The Taliban claimed responsibility for the
attack, but claimed it was not targeting the pupils.
"Our
suicide bombers have entered the school, they have instructions not to harm the
children, but to target army personnel,"
Taliban spokesman Muhammad Umar Khorasani told Reuters.
The
militants, however, see older students at the school as legitimate targets for
their attack.
The Taliban said it staged the attack in retaliation for the Pakistani Army’s
ongoing operations in the North Waziristan tribal area. It said it had targeted
the school because “because the government is targeting our families and
females” in the military operations.
"We
want them to feel the pain," Khorasani said.
The
school assault in Pakistan is a seemingly new tactic for the Taliban, which has
tended to attack security checkpoints, police stations, security troops and
other targets of military value.
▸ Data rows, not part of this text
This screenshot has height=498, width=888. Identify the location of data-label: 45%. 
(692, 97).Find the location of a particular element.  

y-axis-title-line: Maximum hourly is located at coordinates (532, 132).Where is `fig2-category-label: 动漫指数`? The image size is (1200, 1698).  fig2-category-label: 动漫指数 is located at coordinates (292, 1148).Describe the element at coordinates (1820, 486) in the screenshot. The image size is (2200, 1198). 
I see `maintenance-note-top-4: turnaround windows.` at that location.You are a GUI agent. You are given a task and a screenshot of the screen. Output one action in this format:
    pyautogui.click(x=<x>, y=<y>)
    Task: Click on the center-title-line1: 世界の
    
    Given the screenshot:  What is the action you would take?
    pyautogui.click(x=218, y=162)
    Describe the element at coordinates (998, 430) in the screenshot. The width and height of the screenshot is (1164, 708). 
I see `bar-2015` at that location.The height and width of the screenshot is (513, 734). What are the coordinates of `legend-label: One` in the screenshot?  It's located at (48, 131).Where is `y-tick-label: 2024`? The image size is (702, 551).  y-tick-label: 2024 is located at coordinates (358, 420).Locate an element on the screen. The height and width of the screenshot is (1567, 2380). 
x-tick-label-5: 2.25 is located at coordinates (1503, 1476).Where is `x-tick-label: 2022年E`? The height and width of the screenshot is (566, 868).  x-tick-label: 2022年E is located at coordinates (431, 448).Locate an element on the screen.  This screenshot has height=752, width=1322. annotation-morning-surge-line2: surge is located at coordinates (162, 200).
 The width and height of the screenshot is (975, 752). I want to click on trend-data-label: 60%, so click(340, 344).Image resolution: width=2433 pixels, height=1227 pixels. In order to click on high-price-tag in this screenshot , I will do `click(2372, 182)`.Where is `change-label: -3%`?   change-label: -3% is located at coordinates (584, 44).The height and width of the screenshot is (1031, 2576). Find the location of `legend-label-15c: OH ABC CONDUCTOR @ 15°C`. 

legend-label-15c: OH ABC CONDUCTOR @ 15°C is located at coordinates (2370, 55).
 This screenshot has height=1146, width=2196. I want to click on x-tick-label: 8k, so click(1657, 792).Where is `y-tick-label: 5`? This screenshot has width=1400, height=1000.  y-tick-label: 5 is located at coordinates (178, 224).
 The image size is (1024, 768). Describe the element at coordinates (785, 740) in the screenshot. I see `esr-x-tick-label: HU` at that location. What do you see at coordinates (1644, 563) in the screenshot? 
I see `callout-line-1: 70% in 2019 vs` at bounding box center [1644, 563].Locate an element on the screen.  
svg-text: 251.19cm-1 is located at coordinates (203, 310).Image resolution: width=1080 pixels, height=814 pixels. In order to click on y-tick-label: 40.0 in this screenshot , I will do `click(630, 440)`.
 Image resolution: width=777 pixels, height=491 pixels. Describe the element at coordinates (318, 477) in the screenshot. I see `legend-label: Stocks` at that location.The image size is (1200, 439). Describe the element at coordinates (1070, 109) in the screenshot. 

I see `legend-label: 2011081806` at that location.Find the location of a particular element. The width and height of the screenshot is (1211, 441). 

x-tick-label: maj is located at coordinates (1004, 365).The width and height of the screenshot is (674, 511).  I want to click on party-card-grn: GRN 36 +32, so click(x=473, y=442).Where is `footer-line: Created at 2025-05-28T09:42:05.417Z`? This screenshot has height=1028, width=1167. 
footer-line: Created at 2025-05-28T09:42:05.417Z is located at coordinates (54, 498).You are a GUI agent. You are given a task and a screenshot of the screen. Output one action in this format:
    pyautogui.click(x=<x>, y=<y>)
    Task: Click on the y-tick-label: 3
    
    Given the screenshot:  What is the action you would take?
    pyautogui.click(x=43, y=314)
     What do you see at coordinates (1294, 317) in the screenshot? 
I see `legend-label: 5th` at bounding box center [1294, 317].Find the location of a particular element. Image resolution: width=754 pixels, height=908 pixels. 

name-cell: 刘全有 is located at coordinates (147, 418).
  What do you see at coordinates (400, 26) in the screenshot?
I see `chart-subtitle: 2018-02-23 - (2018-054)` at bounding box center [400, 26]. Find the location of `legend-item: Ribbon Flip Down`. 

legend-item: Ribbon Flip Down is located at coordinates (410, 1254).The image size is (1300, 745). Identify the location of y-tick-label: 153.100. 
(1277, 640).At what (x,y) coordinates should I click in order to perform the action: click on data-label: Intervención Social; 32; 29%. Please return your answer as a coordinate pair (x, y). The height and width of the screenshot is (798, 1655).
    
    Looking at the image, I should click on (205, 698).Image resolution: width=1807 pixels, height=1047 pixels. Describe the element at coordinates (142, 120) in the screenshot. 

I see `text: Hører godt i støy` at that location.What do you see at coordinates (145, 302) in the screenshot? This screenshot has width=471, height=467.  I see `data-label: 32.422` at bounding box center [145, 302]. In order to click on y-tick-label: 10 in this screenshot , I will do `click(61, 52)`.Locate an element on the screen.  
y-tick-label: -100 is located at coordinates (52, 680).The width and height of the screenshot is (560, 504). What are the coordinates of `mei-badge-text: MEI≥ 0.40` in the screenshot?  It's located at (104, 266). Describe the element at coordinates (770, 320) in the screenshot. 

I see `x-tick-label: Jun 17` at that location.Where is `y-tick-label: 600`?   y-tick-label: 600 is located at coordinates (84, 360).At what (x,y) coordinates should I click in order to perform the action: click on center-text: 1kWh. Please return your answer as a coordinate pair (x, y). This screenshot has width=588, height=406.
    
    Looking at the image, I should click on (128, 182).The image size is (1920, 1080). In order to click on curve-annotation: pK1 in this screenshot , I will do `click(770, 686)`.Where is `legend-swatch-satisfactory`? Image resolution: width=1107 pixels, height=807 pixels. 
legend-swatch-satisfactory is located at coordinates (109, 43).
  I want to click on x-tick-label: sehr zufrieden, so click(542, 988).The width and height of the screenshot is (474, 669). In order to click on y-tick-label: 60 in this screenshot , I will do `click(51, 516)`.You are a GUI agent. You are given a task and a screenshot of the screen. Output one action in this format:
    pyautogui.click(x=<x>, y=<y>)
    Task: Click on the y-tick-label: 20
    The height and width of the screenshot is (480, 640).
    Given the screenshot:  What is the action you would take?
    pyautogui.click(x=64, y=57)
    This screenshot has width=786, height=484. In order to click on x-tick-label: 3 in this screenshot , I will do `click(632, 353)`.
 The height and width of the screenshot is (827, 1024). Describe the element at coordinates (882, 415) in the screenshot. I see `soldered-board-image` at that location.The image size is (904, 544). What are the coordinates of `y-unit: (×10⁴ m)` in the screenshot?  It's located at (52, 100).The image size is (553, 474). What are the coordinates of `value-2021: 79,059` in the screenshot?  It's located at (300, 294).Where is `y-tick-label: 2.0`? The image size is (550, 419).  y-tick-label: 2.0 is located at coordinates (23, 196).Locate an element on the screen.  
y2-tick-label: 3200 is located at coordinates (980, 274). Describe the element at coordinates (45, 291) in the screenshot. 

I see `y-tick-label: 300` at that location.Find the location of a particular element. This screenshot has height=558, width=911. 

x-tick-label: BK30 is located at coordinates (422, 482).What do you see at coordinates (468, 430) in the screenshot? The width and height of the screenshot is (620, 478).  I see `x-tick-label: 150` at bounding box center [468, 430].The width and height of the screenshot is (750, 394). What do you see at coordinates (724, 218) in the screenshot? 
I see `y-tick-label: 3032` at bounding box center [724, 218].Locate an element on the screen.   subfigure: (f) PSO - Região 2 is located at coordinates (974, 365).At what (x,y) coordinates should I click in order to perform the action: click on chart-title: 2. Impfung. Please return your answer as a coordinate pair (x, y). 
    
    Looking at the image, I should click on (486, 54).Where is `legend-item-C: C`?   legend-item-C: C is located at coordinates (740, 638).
Its strategy has been to avoid civilian
casualties to some extent, since it finds recruits, financial support and
informants among the population caught in its war with the Pakistani
government.
However,
the Taliban has attacked girls’ schools, which the group deem un-Islamic, and
has targeted political activists, such as this year’s Nobel Peace Prize winner
Malala Yousafzai.
But
the tactic of indiscriminately killing children is painfully familiar in
Russia, which experienced one of its worst hostage crises in September 2004,
when a group of terrorists seized a school in the North Caucasus town of
Beslan.
The
siege of the school, where 32 militants held over 1,100 people at gunpoint,
including 777 children, lasted for three days. With tension alarmingly high on
the third day of the stand-off, several blasts inside the school triggered a
chaotic chain of events.
Russian security forces and
local militia made a desperate attempt to storm the building and save the
hostages in apparent danger of being slaughtered. The militants opened fire as
hostages tried to run for their lives. The long siege and gunbattle claimed the
lives of more than 330 hostages, including 186 children.